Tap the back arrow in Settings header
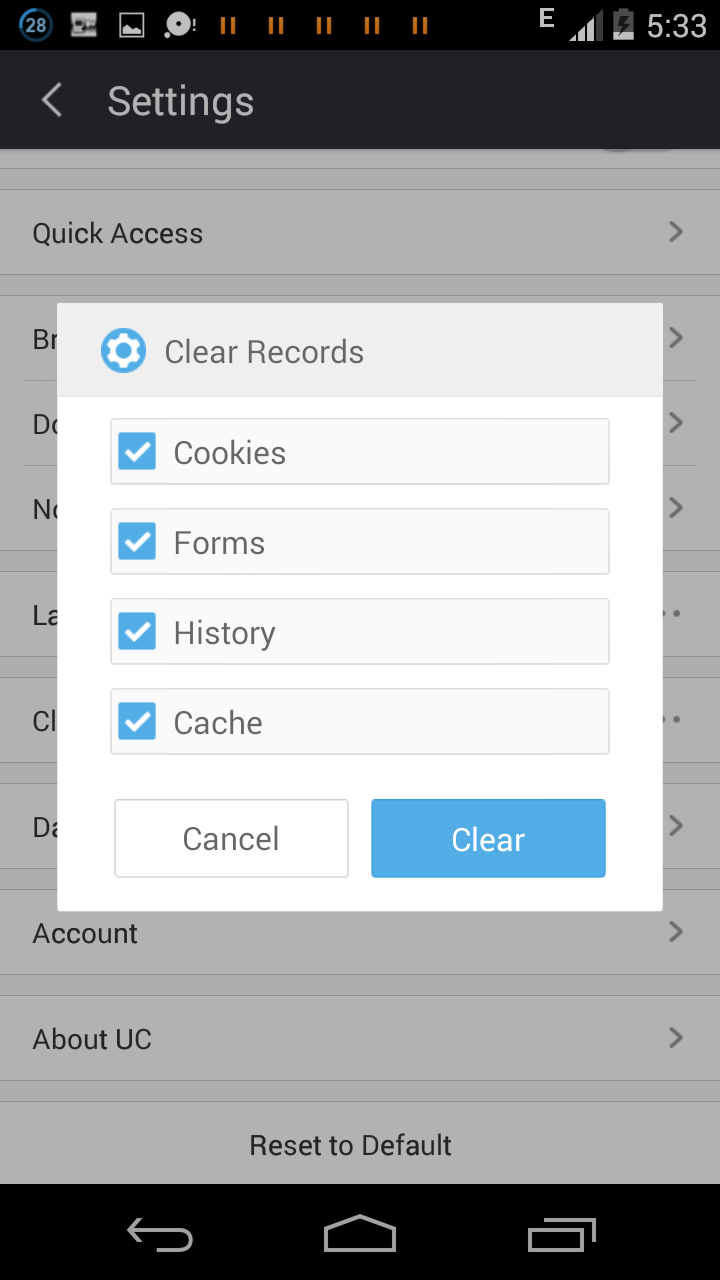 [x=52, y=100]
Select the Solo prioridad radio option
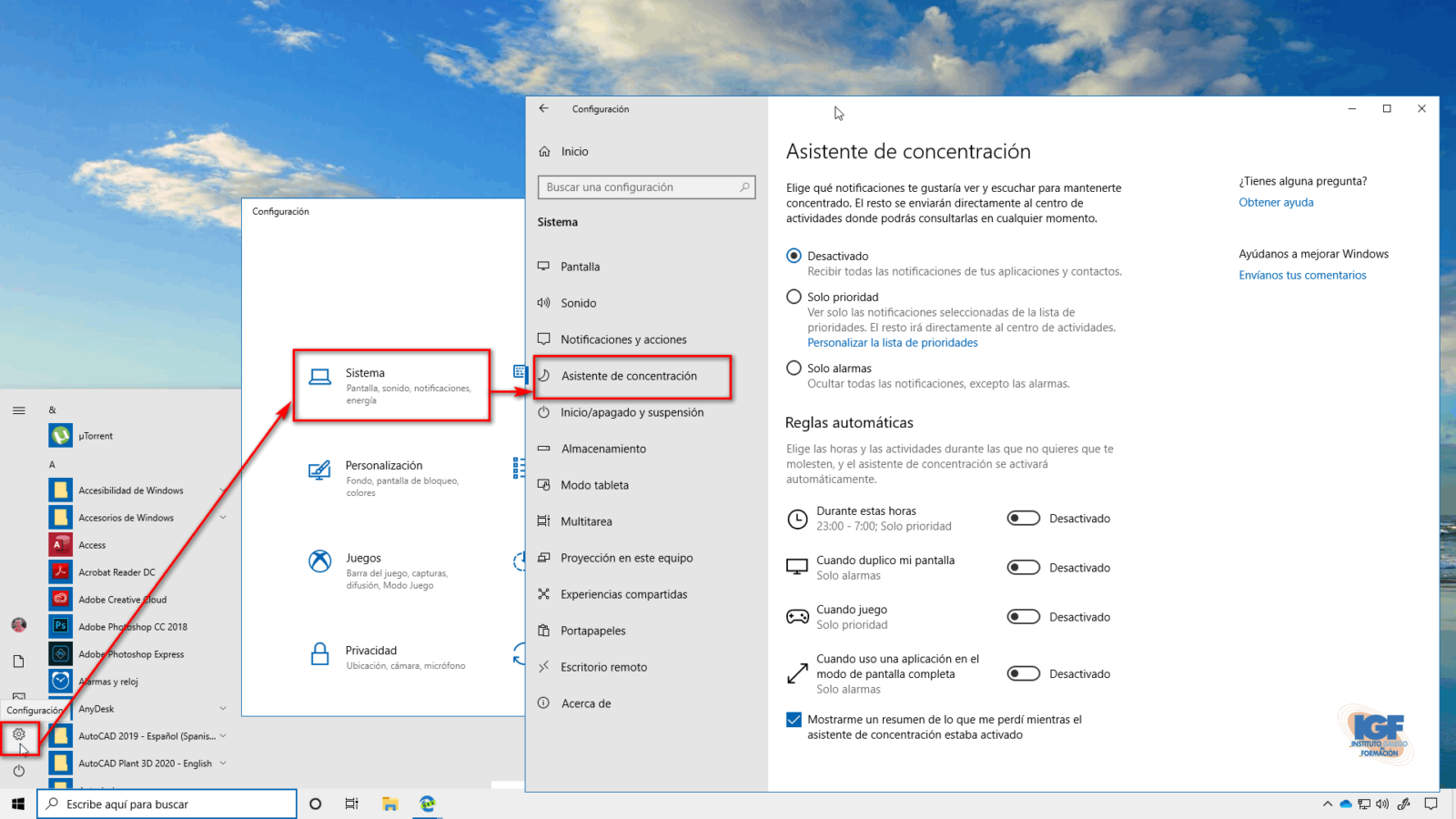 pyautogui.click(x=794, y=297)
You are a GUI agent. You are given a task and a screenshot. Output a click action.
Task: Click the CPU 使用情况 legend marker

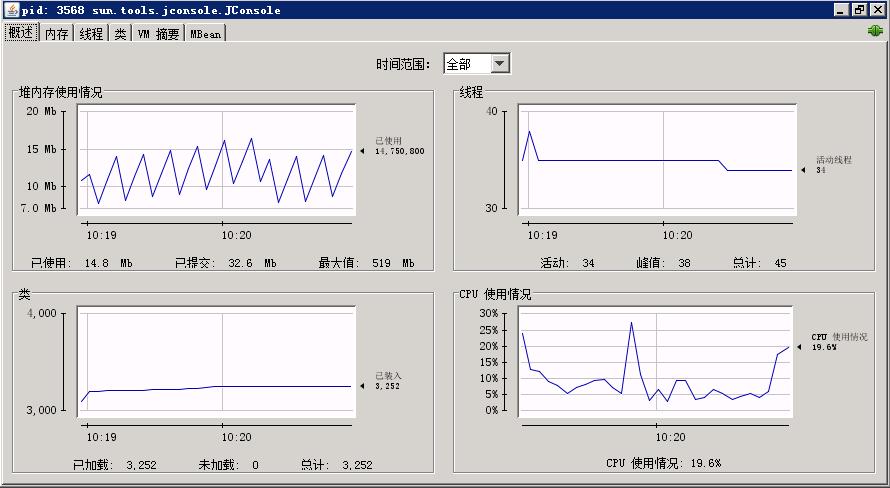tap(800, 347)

■ **PROMPT**:
Reproduce the data word for word without its images.

■ **REPLY TO THE EXERCISE**:
Tap the back arrow in Settings header
 [x=52, y=100]
Select the Solo prioridad radio option
 pyautogui.click(x=794, y=297)
You are a GUI agent. You are given a task and a screenshot. Output a click action.
Task: Click the CPU 使用情况 legend marker

tap(800, 347)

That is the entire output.